Therapeutic potential of the immunomodulatory activities of adult mesenchymal stem cells

• Published in: Birth defects research. Part C. Embryo today Vol. 90; no. 1; pp. 67 - 74
• Main Authors: Petrie Aronin, Caren E., Tuan, Rocky S.
• Format: Journal Article
• Language: English
• Published: Hoboken Wiley Subscription Services, Inc., A Wiley Company 01.03.2010
• Subjects: Adult Stem Cells - immunology; Animals; Cell Differentiation; Cytokines - metabolism; Extracellular Matrix Proteins - metabolism; Genetic Therapy; Humans; immunomodulation; Immunomodulation - physiology; Inflammation - immunology; mesenchymal stem cells; Mesenchymal Stromal Cells - immunology; Regeneration - physiology; regenerative medicine; Stem Cell Transplantation
• ISSN: 1542-975X; 1542-9768
• DOI: 10.1002/bdrc.20174

Adult mesenchymal stem cells (MSCs) include a select population of resident cells within adult tissues, which retain the ability to differentiate along several tissue‐specific lineages under defined media conditions and have finite expansion potential in vitro.

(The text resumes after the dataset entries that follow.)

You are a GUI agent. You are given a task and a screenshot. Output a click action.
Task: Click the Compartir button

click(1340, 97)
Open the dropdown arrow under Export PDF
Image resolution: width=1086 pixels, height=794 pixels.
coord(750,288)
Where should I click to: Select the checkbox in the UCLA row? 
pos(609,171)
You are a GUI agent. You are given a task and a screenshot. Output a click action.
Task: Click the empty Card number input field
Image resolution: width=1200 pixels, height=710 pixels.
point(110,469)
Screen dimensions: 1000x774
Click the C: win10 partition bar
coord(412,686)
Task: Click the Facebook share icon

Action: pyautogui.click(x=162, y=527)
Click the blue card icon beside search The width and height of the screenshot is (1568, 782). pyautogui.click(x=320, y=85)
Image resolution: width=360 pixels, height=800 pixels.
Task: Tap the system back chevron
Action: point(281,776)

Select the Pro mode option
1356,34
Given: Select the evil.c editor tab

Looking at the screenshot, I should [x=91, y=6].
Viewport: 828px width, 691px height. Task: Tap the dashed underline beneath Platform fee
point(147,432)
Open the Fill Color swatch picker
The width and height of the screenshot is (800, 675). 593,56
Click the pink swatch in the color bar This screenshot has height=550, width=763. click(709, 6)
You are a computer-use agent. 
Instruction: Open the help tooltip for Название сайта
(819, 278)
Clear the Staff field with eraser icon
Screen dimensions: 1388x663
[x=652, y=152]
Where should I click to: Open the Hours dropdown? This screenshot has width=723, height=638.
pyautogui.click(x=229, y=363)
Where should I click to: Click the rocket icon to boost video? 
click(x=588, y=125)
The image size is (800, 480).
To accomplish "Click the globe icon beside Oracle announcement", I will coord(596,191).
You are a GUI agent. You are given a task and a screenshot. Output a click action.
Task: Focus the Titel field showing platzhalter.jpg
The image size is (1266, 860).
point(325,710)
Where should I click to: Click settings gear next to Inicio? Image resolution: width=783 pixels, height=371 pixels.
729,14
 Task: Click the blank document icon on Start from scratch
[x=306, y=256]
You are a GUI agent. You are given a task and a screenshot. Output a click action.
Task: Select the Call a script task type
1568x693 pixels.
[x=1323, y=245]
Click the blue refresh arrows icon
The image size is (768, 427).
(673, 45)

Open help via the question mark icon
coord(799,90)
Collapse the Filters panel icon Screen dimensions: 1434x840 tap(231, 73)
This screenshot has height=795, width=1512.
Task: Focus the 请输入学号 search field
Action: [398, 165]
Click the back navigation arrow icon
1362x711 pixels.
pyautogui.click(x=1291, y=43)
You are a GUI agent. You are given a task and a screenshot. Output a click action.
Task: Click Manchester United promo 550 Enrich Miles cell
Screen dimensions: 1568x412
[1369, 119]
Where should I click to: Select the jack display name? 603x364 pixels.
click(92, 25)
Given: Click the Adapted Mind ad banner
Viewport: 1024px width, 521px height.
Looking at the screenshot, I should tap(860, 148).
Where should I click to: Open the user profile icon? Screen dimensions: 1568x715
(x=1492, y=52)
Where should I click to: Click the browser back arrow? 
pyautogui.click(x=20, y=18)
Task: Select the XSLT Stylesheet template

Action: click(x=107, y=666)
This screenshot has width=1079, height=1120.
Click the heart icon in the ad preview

These adult progenitor populations have been identified in various tissues, but it remains unclear exactly what role both transplanted and native MSCs play in processes of disease and regeneration. Interestingly, increasing evidence reveals a unique antiinflammatory immunomodulatory phenotype shared among this population, lending support to the idea that MSCs play a central role in early tissue remodeling responses where a controlled inflammatory response is required. However, additional evidence suggests that MSCs may not retain infinite immune privilege and that the context with which these cells are introduced in vivo may influence their immune phenotype. Therefore, understanding this dynamic microenvironment in which MSCs participate in complex feedback loops acting upon and being influenced by a plethora of secreted cytokines, extracellular matrix molecules, and fragments will be critical to elucidating the role of MSCs in the intertwined processes of immunomodulation and tissue repair. Birth Defects Research (Part C) 90:67–74, 2010. © 2010 Wiley‐Liss, Inc.